第82話 風の記憶――黒騎士④
焦る魔王軍の中で唯一バルザスだけが冷静であった。
アラタが黒い騎士の姿で現れた時には、彼だけがその正体に気が付き興奮していたが、今は逆にその戦いを冷静に見守っている。
「それならば、問題ないだろう〝
「〝魔装〟? 何、それ? あれはローブじゃないの?」
「ローブは魔力を行使可能な者が自ら作り出す、術式兵装に分類される。魔術も同様だ。だが、魔装は〝ある物〟に備えられた術式兵装で個人単体では扱えない」
「……では、その〝ある物〟とは何なのですか?」
初めて耳にする〝魔装〟という単語に食い付くトリーシャとセスに対し、淡々と初老の紳士は答えていく。戦うアラタを見ながら話すその表情は、どことなく懐かしい物を見るかのように優しかった。
「それは、神魔戦争時に存在した5つのロストウエポンの事だ。そのうちの1つが、今魔王様が所持している魔剣グランソラスなのだよ」
「……あの剣に魔装を使用できるようになる機能があるのですか?」
「うむ。だが、誰にでも扱えるものではない。魔装はその高機能性ゆえ、魔力の消耗が激しい。それに、魔闘士にとって魔装は外部から強制的に介入してくる術式的異物に過ぎず、本来拒絶反応が出るのだ」
「ええっ!? それってまずいじゃないの?」
「そう、だからロストウエポンには、その調整役として意思を持たせた。使い手とロストウエポンのシンクロ率を高めることで拒絶反応を抑えるためにな」
「「……そうなんだ」」
バルザスの説明で色々と合点がいった。ヒュドラ戦の時に、なぜ武器に意思があるのか疑問であったが、そんな裏事情があったとは。
だが、ここまで来るといよいよバルザスの正体が気になってくる――あまりにも知りすぎているのだ。
神魔戦争時にしか現れなかったヒュドラについても、魔剣グランソラスについても、まるで自分の目で見た事があるかのように話している。
「バルザス、あなたは一体――」
セスが口を開きかけた時、周囲に白い眩い光が広がっていき、皆の意識がそちらに向かった。
アラタがグランソラスに魔力を集め始めたのである。剣の輝きが一層強くなったところで、黒騎士は虚空を大きく両断する。
すると、グランソラスから放たれた、魔力の波動が周囲に拡散し、この場に立ち込めていた瘴気を一掃する。
瘴気として形を成していたマナの集合体が、その因果から解放され光の微粒子へと変わり大気に還って行った。
「……やるじゃねぇか……なら小細工なしに本気でやるか。お前もまだ本気を出してないんだろ?」
アスタロトの顔のにやつきが一層強くなり醜悪さに拍車がかかる。一方、アラタは黒銀の兜により表情は分からなかったが、敵の呼びかけに応えるように魔力をさらに高めていく。

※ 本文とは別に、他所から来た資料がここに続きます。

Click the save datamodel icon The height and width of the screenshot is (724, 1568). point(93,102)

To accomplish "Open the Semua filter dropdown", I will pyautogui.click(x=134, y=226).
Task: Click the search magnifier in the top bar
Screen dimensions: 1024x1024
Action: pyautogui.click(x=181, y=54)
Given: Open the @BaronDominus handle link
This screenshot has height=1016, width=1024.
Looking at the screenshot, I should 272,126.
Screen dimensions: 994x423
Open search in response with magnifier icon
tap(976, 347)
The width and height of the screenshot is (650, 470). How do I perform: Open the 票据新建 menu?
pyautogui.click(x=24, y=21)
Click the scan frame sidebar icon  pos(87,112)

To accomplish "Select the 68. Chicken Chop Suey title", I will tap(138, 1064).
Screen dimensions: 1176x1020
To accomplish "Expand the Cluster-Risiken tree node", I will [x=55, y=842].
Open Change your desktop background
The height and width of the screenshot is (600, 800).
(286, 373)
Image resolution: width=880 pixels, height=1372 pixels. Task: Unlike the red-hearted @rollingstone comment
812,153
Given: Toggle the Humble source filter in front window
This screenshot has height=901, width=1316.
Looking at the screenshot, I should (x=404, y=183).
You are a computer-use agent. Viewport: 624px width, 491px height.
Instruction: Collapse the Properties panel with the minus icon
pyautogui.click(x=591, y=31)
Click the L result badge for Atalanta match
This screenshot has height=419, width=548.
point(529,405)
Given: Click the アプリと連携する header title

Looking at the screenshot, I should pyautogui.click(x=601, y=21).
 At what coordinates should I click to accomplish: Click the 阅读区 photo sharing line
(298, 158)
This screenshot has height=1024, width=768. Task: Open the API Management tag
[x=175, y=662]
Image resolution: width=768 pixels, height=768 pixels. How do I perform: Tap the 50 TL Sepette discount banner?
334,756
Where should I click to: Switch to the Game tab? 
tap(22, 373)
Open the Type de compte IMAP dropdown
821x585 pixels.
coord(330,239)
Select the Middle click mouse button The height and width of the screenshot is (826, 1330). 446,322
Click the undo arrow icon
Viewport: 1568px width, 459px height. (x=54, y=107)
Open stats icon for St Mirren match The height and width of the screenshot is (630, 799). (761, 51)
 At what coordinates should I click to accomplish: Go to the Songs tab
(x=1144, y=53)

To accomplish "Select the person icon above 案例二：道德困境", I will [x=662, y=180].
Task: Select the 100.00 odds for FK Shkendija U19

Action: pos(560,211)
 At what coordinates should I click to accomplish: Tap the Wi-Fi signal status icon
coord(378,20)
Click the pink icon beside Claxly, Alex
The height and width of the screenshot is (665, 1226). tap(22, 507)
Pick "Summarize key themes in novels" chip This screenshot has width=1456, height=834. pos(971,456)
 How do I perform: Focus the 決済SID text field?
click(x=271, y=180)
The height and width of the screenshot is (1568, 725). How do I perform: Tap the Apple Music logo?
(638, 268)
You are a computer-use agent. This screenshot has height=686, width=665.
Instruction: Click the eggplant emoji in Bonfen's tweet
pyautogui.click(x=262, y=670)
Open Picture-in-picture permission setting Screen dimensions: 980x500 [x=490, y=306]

魔力を高め続ける2人の周囲は、魔力の衝突の余波で地表に亀裂が走り、暴風が吹き荒れる。
そして、一際大きな岩が魔力の余波で粉々に弾けたのを合図に、2人はその場を飛び出し衝突する……という所で、魔王軍の周囲に風が吹き荒れ、気が付くと元の風穴の岩壁が視界に入っていた。
「あ、あれ? ……元に戻った? なんで? 今、物凄くいいところだったのに!」
「そうですね。出来れば、先程の続きを見たいのですが……」
「……うっさいわねー。見せられるものなら、見せてあげたいわよ! でも、あの先からは干渉が強くて見られないの!」
非難するロックとアンジェに、怒り口調で答えるシルフであったが、彼女の心境に大きな変化が起きていた。
しかし、それはそれ、これはこれとして、風の記憶を見た者に対してやらなければならない処置があった。
「……さて、とりあえずやる事やらないとね!」
「何をする気なのですかな?」
「何って、あんた達の記憶を消すのよ。今見た風の記憶の内容を……一切合切」
しれっと答えるシルフに、しばし沈黙する魔王軍であったが、彼女の言動の内容を頭が理解すると非難の嵐が殺到するのであった。